Quote all of the lines below word for word, leaving the pictures out.

**RECORDS SHOWN:**

§

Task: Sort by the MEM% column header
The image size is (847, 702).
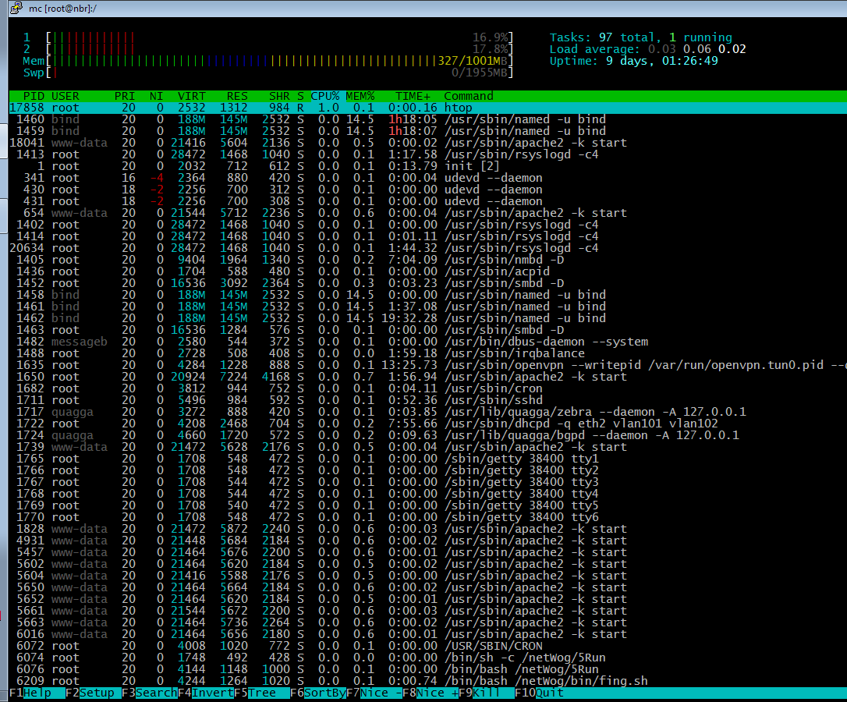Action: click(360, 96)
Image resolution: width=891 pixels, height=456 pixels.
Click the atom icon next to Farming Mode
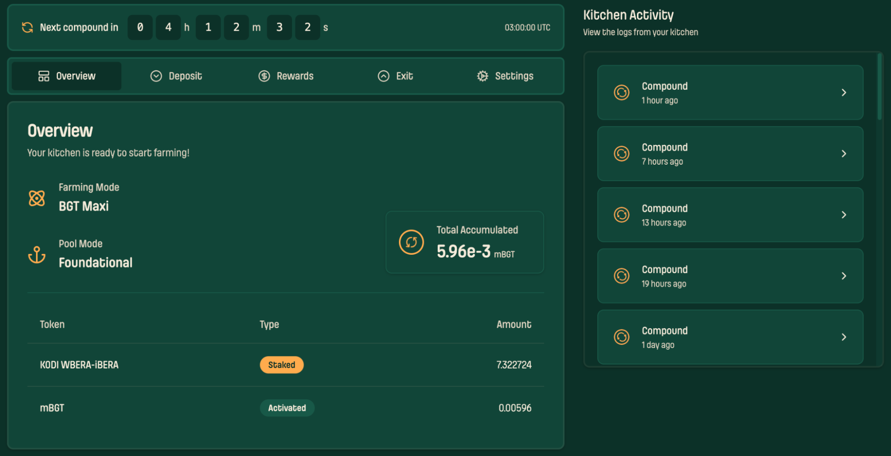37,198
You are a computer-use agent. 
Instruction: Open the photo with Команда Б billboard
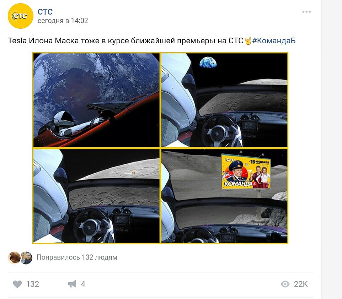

§

**FINAL RESULT:**
Task: Sort by the MEM% column header
The image size is (847, 702).
Action: click(360, 96)
Image resolution: width=891 pixels, height=456 pixels.
Click the atom icon next to Farming Mode
37,198
You are a computer-use agent. 
Instruction: Open the photo with Команда Б billboard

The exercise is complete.